BeeOWA: A novel approach based on ABC algorithm and induced OWA operators for constructing one-class classifier ensembles
Introduction
Combining multiple classifiers, also known as classifier ensemble, is an effective technique for solving classification problems using an ensemble of individual base classifiers. It has been theoretically and empirically demonstrated that classifier ensembles can substantially improve the classification accuracy of their constituent members [1], [2], [3].
In addition to the accuracy of base classifiers, the success of a classifier ensemble also relies on the diversity being inherent in the base classifiers [4], [5]. Diversity ensures that all the base classifiers are as different from each other as possible and so can make uncorrelated errors. To achieve an initial diversity, a common technique is to train a set of homogeneous or heterogeneous base classifiers on different or same training datasets using techniques such as bagging [6], boosting [7], or random subspacing [8]. Bagging generates several different training datasets with bootstrap sampling from the original training dataset and then trains a base classifier from each of those training datasets. Boosting generates a sequence of base classifiers whose training datasets are different and determined by the accuracy of former base classifiers. Random subspacing trains base classifiers independently on the same training dataset using different random subsets of features.
Using a subset, or sub-ensemble, of base classifiers could provide higher diversity and accuracy than using the whole set, or ensemble. Thus, one of the most important issues in constructing a classifier ensemble is to decide which ones of the base classifiers to choose [9], [10]. This process is also known as classifier pruning or ensemble pruning [11] and can be considered as an optimization problem with two objectives, classification accuracy and diversity, that both need to be maximized. When the size of a classifier ensemble is relatively large, classifier pruning is computationally expensive or even prohibitive. One solution to this problem is to use meta-heuristic algorithms, such as artificial bee colony (ABC) [12]. These algorithms can find near-optimal solutions in a short time. ABC is a new swarm based meta-heuristic algorithm that was initially proposed for solving numerical optimization problems. It is as simple as particle swarm optimization (PSO) [13] and differential evolution (DE) [14], and uses only common control parameters, such as population size and maximum cycle number. ABC has shown promising results in the field of optimization [15], [16].
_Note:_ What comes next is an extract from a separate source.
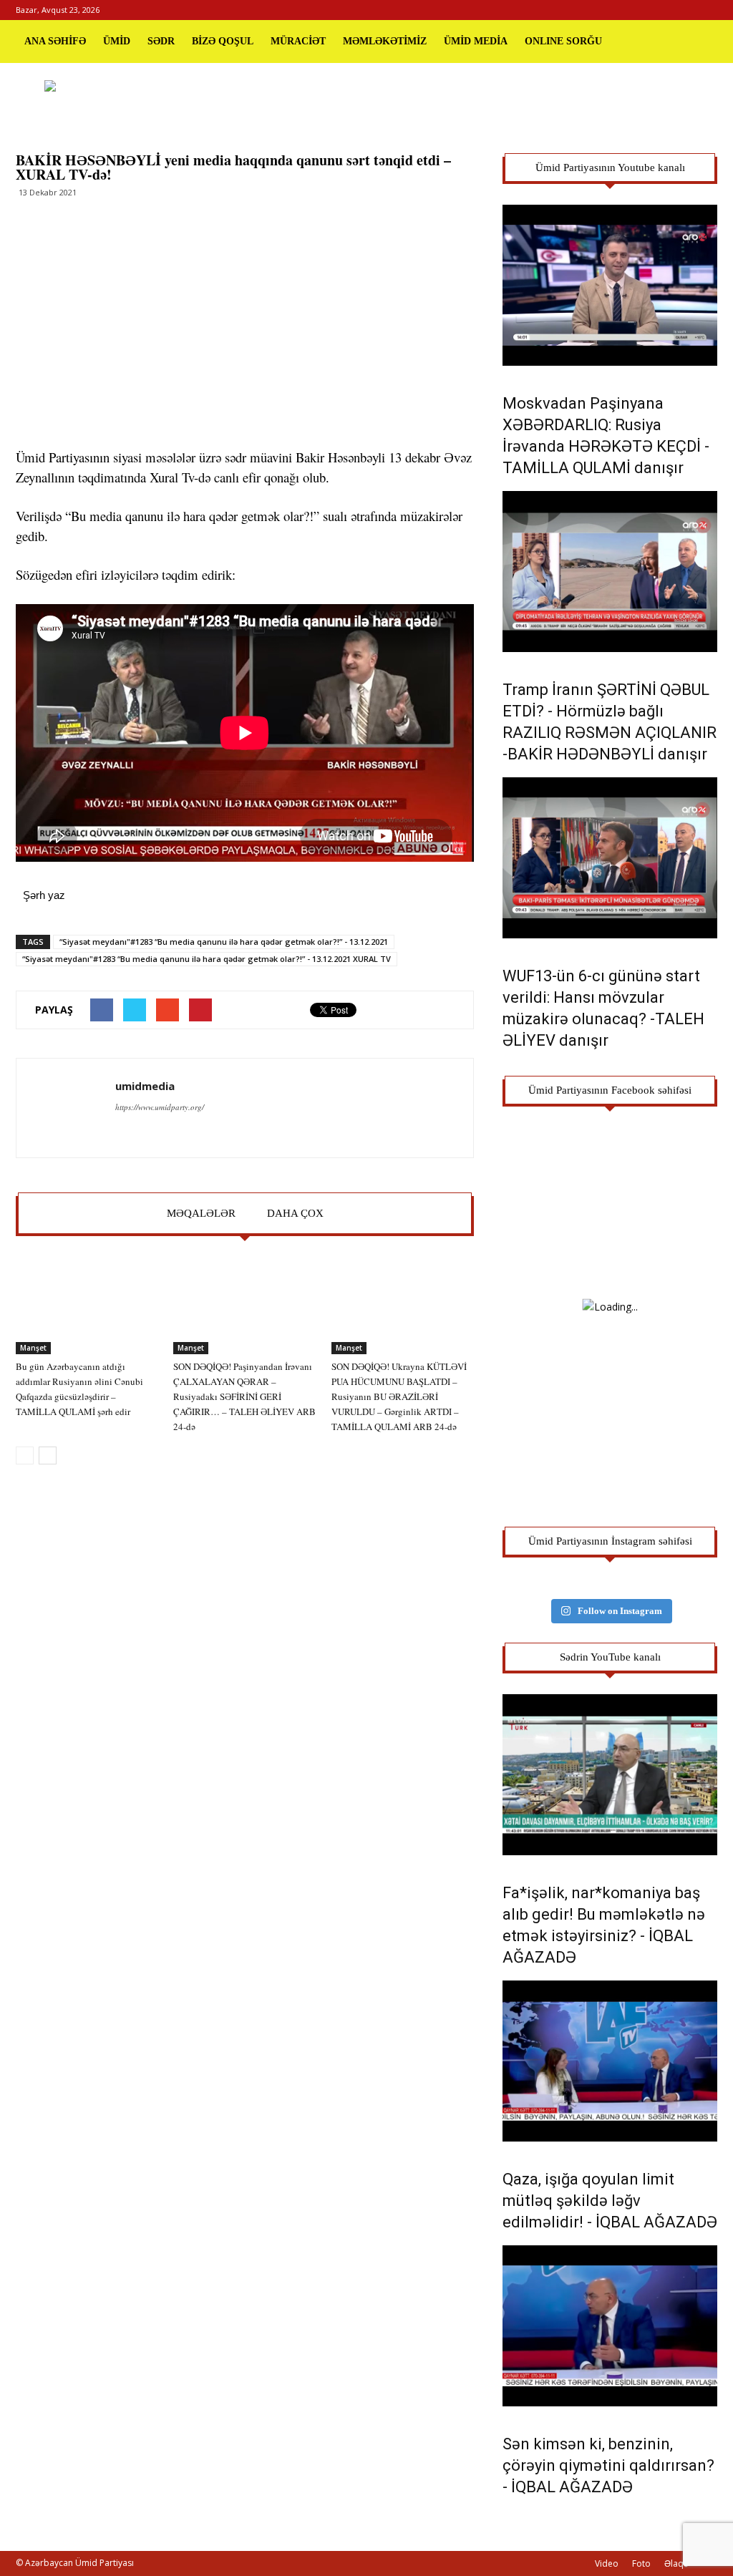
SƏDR (161, 41)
Furthermore, it has been shown that increasing the coverage of a classifier ensemble through classifier pruning is not enough to increase the classification accuracy [17], [18]. Hence, another important step in constructing a classifier ensemble is to choose a good strategy for combining the outputs of base classifiers, using a process also known as classifier fusion. In the literature, several classifier fusion strategies have been proposed, which can be categorized according to the level of classifier outputs into abstract level, rank level, and measurement level [19], [20]. Measurement level outputs provide more information than the other types of outputs and a number of aggregation functions or fusion rules, such as mean, max, and product are employed for combining them [21].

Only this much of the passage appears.